Dataset records:
------------------------------------

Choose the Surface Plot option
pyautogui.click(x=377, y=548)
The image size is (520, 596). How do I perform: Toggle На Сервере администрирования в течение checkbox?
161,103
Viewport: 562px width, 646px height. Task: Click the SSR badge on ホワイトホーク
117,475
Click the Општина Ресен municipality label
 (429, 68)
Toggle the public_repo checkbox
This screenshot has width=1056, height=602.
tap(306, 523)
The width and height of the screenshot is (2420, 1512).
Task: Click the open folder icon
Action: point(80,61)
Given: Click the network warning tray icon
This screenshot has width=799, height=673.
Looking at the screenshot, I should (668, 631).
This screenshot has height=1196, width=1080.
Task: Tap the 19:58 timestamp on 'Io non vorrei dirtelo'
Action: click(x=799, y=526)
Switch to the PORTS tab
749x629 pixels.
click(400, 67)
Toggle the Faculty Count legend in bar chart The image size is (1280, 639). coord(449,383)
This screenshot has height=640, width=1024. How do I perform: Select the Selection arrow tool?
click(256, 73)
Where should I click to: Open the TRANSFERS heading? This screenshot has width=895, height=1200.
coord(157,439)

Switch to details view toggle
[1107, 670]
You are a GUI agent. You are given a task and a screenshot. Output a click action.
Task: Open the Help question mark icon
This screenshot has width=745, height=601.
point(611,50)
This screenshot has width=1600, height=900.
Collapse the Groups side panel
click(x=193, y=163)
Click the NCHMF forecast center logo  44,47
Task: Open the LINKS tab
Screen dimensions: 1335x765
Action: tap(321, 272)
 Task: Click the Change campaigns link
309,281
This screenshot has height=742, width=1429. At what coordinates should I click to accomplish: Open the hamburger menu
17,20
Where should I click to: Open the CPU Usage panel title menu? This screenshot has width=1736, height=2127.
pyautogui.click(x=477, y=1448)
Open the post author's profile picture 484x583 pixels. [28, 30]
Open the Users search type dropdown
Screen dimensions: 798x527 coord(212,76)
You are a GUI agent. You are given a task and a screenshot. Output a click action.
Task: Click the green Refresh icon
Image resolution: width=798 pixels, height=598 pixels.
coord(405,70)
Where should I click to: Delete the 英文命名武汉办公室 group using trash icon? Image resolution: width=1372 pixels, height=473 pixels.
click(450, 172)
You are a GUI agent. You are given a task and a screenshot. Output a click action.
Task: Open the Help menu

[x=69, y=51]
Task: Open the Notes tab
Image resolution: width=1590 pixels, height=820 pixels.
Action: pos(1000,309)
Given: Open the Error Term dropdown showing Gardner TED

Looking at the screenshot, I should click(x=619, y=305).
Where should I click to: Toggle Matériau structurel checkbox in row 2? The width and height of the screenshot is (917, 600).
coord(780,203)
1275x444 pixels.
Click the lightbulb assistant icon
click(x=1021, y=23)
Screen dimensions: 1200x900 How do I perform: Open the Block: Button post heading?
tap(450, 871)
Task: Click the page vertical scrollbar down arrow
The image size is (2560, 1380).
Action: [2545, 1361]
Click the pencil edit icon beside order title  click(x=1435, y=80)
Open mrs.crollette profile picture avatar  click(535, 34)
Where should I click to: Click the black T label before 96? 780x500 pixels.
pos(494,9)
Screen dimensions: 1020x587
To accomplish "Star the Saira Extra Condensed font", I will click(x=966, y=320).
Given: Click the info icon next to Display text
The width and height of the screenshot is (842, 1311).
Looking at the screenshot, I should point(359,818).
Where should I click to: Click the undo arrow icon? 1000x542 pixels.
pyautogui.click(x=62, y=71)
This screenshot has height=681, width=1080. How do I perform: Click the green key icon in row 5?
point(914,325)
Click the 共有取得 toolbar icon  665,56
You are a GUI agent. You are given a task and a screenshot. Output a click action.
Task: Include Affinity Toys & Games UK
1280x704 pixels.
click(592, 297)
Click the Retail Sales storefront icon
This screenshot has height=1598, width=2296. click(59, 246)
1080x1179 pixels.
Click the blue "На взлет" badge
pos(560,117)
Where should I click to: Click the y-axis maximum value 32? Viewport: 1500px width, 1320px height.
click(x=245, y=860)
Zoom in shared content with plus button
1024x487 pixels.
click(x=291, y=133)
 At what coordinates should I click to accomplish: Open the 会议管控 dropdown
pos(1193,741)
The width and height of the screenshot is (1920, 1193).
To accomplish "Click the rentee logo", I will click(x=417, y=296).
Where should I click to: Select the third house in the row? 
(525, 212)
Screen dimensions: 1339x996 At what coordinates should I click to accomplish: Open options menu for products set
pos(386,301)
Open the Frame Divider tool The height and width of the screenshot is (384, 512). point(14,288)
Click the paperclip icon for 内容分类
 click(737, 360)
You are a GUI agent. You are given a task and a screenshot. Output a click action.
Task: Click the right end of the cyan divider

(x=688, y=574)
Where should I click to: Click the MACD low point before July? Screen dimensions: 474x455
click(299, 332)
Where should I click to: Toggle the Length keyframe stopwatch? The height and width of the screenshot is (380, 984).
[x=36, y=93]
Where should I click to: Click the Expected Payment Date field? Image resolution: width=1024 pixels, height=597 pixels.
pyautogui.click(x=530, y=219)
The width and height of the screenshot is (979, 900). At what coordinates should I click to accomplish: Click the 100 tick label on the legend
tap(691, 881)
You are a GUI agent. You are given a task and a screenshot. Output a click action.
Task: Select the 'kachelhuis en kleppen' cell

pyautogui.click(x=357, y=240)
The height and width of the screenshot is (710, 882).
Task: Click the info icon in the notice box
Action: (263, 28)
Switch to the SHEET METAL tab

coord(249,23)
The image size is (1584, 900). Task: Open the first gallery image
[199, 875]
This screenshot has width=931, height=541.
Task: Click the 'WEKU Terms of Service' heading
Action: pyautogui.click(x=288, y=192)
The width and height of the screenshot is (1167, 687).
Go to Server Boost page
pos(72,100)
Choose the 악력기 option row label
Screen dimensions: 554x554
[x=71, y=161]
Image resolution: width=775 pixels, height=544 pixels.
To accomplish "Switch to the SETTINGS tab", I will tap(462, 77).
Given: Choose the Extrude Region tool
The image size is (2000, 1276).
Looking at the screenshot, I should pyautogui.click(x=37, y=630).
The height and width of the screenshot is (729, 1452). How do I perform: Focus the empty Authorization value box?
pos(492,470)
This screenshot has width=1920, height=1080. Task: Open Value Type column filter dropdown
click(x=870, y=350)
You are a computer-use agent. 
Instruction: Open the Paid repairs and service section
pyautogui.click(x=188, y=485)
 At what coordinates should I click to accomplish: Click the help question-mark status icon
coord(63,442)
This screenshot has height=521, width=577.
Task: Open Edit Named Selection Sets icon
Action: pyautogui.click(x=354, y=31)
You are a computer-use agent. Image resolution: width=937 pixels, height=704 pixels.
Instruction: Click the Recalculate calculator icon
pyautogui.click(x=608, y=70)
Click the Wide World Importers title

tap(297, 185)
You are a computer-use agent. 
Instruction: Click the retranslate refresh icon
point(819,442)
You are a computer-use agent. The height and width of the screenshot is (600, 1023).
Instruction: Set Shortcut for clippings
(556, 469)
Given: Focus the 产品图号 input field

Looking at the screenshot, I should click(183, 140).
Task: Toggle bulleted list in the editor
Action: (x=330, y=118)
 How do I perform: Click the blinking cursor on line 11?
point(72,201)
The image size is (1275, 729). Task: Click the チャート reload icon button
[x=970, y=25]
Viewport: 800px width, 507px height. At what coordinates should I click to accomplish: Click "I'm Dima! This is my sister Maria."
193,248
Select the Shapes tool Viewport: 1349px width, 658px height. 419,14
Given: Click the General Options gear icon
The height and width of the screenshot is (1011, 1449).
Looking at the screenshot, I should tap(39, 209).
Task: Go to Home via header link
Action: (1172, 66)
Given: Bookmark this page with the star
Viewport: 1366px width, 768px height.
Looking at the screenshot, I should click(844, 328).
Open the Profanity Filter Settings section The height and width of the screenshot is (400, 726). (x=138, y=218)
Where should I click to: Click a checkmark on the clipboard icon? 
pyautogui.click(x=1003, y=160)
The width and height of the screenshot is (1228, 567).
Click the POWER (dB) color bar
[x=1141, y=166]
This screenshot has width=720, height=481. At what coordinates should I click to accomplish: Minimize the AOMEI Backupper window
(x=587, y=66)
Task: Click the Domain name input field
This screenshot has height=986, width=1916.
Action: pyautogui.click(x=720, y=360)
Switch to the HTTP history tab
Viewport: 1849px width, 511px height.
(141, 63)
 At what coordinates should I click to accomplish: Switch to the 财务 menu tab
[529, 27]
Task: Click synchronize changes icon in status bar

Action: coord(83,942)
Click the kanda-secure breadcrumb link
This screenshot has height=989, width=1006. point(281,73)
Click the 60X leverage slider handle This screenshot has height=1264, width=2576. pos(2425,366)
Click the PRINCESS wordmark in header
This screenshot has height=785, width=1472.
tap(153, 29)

------------------------------------

Given request:
Rewrite the lines of the records from the line with "Given: Click the info" to the line with "pyautogui.click(x=62, y=71)" as a Markdown table with the columns Row and Record line, numbering each row and leaving out any blank lines.

Expected output:
| Row | Record line |
|---|---|
| 1 | Given: Click the info icon next to Display text |
| 2 | The width and height of the screenshot is (842, 1311). |
| 3 | Looking at the screenshot, I should point(359,818). |
| 4 | Where should I click to: Click the undo arrow icon? 1000x542 pixels. |
| 5 | pyautogui.click(x=62, y=71) |